Когда она вошла в подземный переход, соединяющий авеню с парком, там, в испарениях мочи и плесени, в свете флуоресцентных ламп, как обычно, болтался Рэз с парочкой своих дружков. Рэз, неизвестно откуда, знал ее имя.

– Секси Сейди, – напевал этот сутенеришка строчку из одной старой песенки. – Секси-и-и-и… Сей-ди-и…

Она посмотрела прямо перед собой и, надев маску бесстрашия, зашагала туда, где лестница поднималась к темной траве и осенним деревьям.

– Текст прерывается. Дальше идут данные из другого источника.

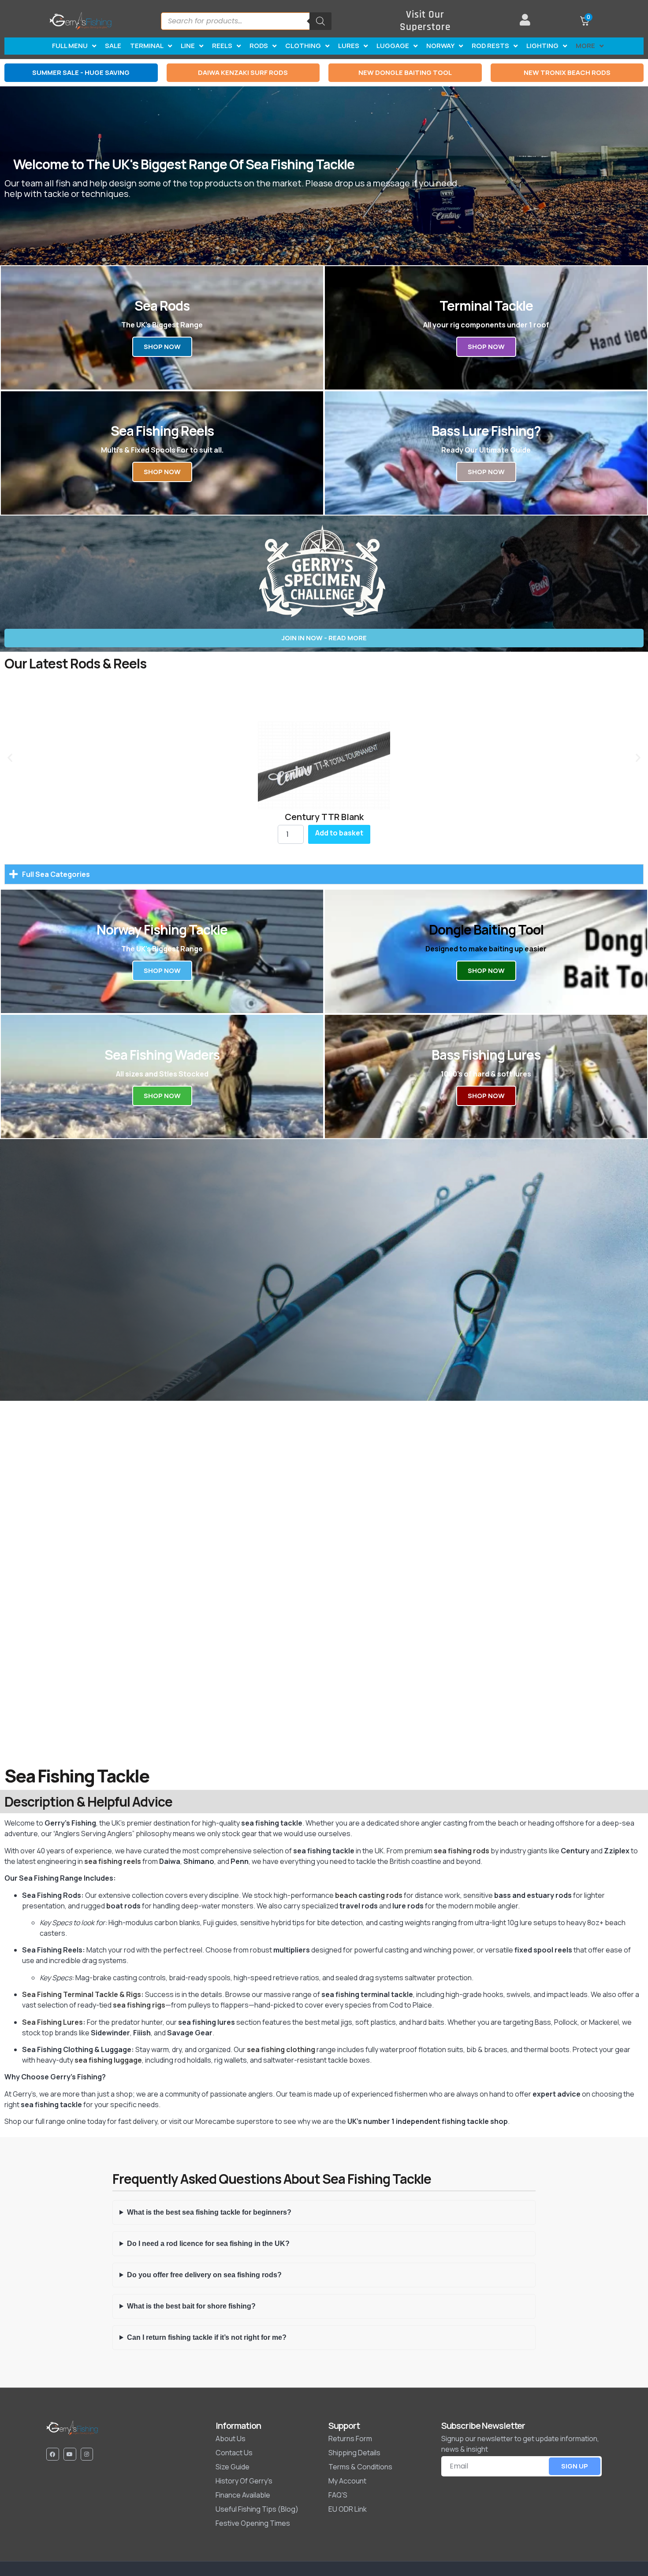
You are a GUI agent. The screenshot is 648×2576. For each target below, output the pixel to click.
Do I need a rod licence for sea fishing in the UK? (208, 2243)
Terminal (147, 45)
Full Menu (70, 45)
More (585, 45)
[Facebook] (52, 2454)
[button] (9, 757)
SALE (113, 45)
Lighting (542, 45)
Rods (259, 45)
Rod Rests (490, 45)
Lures (348, 45)
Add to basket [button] (339, 833)
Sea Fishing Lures (52, 2022)
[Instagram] (87, 2454)
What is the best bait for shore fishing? (191, 2306)
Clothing (303, 45)
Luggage (392, 45)
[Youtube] (69, 2454)
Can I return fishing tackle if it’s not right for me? (207, 2337)
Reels (222, 45)
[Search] (320, 21)
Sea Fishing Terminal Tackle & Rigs (81, 1994)
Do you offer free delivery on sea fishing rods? (204, 2275)
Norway (440, 45)
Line (188, 45)
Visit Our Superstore (425, 20)
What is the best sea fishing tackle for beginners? (209, 2212)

– Эй, Сейди, ты еще не проголодалась? – шепнул один из дружков Рэза у нее за спиной. Туннель перехода усиливал звук его голоса, звук ее шагов и рычание машин у них над головами. – Еще не проголодалась?

– Секси-и Сей-ди…

Насколько она ненавидела туннель перехода, настолько она любила выныривать из него на свободу, в парк. Люди говорили – с наступлением темноты парк превращается в опасное место, место, где рыщут маньяки и психи, подпитывая свое безумие алкоголем и дешевыми наркотиками. Ночь – это время, когда бездомные дети собираются в стаи, чтобы обворовывать и грабить выходящую из ресторанов и кинотеатров публику, а потом делить выручку и сводить счеты в каком-нибудь холодном ангаре пустующего склада. Вместе безопаснее. Но Сейди ненавидела жмущиеся друг к другу вонючие тела, ненавидела невнятное бормотание торчков и грязные прихваты. Она ненавидела свору и ненавидела страх, который удерживал стаю попрошаек вместе, поэтому, услышав шепот: «Маллейн-парк, в пятницу вечером», она твердо решила прийти туда, и плевать на Рэза, плевать на всякие тени.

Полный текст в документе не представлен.